Format the entries below as a JSON list of strings, with one string per line and blank lines left out.
## start
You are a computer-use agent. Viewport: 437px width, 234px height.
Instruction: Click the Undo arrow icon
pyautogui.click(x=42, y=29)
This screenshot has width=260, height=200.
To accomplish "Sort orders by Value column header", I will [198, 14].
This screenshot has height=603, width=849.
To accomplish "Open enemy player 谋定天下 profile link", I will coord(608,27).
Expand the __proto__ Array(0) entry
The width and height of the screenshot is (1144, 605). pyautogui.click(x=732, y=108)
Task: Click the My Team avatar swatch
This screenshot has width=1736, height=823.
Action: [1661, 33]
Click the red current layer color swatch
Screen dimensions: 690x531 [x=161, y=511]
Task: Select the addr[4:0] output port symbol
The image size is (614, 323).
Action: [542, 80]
## end
> Answer in full
[
  "You are a computer-use agent. Viewport: 437px width, 234px height.",
  "Instruction: Click the Undo arrow icon",
  "pyautogui.click(x=42, y=29)",
  "This screenshot has width=260, height=200.",
  "To accomplish \"Sort orders by Value column header\", I will [198, 14].",
  "This screenshot has height=603, width=849.",
  "To accomplish \"Open enemy player 谋定天下 profile link\", I will coord(608,27).",
  "Expand the __proto__ Array(0) entry",
  "The width and height of the screenshot is (1144, 605). pyautogui.click(x=732, y=108)",
  "Task: Click the My Team avatar swatch",
  "This screenshot has width=1736, height=823.",
  "Action: [1661, 33]",
  "Click the red current layer color swatch",
  "Screen dimensions: 690x531 [x=161, y=511]",
  "Task: Select the addr[4:0] output port symbol",
  "The image size is (614, 323).",
  "Action: [542, 80]"
]